Eric Sogard is the only remaining member of the 2014 A's infield still with the team after free agency Jed Lowrie signed Sunday with Houston.

Eric Sogard is the only remaining member of the 2014 A’s infield still with the team after free agency Jed Lowrie signed Sunday with Houston.

In trading Josh Donaldson, Brandon Moss and Jeff Samardzija this off-season, the A’s have made it very clear that they are going younger in 2015. And, as a byproduct, they are seeing their payroll obligations much reduced.

But they A’s were willing to chase at least one expensive free agent, Padres’ third baseman Chase Headley, this time around. I wrote about the possibility when the Donaldson trade went down. And when the third baseman signed a four-year $52-million deal Monday with the Yankees, Ken Rosenthal of Fox confirmed via Twitter that Oakland had indeed made a competitive offer for Headley early on.

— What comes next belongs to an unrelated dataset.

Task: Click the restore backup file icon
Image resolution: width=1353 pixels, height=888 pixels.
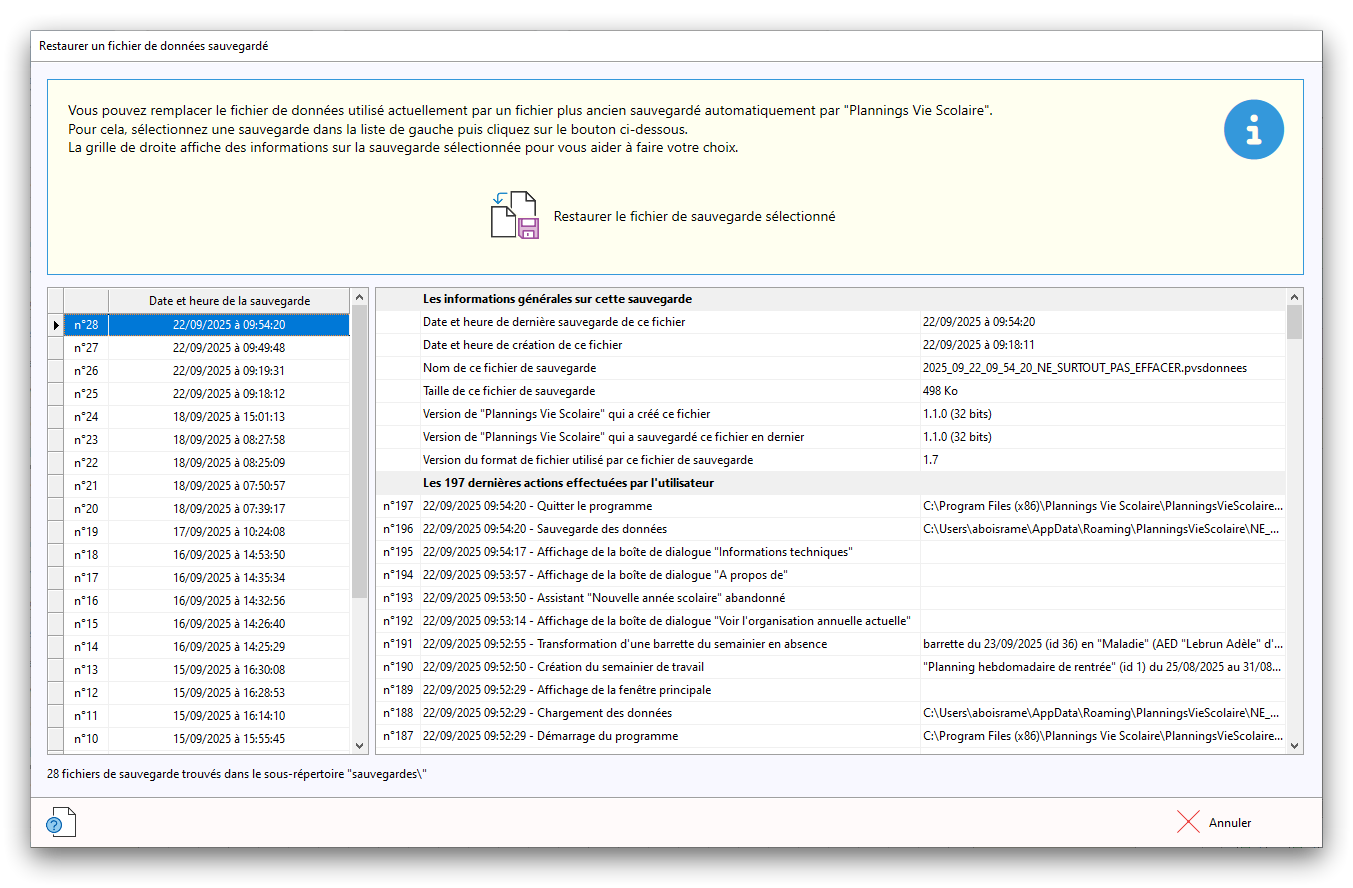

While no one now will get from the A’s as much as they were willing to offer Headley, the A’s still have money to spend in free agency.

But despite the rumors that persist on the internet, Korean shortstop Jung-Ho Kang will not be one on the Oakland shopping list. Kang was posted Monday, but at the winter meetings, A’s general manager Billy Beane made it clear the A’s were not interested.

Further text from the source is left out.